Reproduce the school case studies from "- Machias High" up to and including "to nearly 80%.", replacing "advisors" with "mentors".

» Supplied text:

--

Case Study #1: Re-thinking How School is Done in Maine
- Poland Regional High School: History: Opened 6 years ago; replaced letter grades wtih student assessments; students work daily with their advisors who they remain with for all 4 years. Result: Every student is required to apply to college and more than 80% of the student body attends a college or university (in comparison to 35-40% prior to the opening of the school).
- Machias High School: History: Removed poorly attended parent-teacher conferences and replaced them with meetings between students, parents, and advisors, with students formally presenting their work to their parents. Result: 98-100% parent turn-out since the program began; increase of graduates going on to college from 50% to nearly 80%.
Case Study #2: When One School Won't Do, Enroll Students in Two (Maryland)
Thanks to a $1 million yearly donation from the Howard Hughes Medical Institute, the Loudoun Academy of Science is projected to enroll 250 students, 9th-12th (this year, 23 seniors and 62 freshman have started). The focus of the school is to bring an integrated, hands-on science program to the students, who will spend part of the week at the Loudoun Academy of Science and the rest of the week taking their remaining classes in their Loudoun County neighborhood schools.
"We've been doing it backwards. They learn about rocks, but they don't know anything about chemistry. They learn about earthquakes, but they don't know anything about waves." -- said George Wolfe, who left a 20-year teaching position and his own PBS television show in NY to come to Maryland to design and direct the program, in describing why the school will teach all science subjects in integrated, year-long courses rather than the traditional manner.

--

Dataset entries:
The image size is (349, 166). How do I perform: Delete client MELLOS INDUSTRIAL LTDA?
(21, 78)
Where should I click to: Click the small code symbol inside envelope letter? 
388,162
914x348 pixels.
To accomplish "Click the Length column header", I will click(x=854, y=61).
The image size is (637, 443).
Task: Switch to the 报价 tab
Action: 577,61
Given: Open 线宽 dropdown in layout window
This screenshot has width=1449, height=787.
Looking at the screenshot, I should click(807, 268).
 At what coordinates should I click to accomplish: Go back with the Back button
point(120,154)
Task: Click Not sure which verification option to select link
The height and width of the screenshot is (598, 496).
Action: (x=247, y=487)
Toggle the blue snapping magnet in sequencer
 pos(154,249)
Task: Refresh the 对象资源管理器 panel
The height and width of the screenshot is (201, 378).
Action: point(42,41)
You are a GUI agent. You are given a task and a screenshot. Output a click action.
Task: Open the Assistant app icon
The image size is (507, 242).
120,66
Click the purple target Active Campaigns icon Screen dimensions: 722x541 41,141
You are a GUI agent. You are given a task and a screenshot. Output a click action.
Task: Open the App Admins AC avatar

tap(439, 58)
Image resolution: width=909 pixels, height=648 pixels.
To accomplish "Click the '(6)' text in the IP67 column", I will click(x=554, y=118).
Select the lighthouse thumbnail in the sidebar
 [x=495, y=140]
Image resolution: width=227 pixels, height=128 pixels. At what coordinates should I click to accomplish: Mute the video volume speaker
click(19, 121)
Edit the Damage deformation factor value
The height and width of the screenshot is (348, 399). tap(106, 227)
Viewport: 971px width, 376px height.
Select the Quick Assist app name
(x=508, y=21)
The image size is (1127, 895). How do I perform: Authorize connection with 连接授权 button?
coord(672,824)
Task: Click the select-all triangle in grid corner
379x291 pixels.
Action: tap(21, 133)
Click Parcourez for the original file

--

» Solution to this task:
- Machias High School: History: Removed poorly attended parent-teacher conferences and replaced them with meetings between students, parents, and mentors, with students formally presenting their work to their parents. Result: 98-100% parent turn-out since the program began; increase of graduates going on to college from 50% to nearly 80%.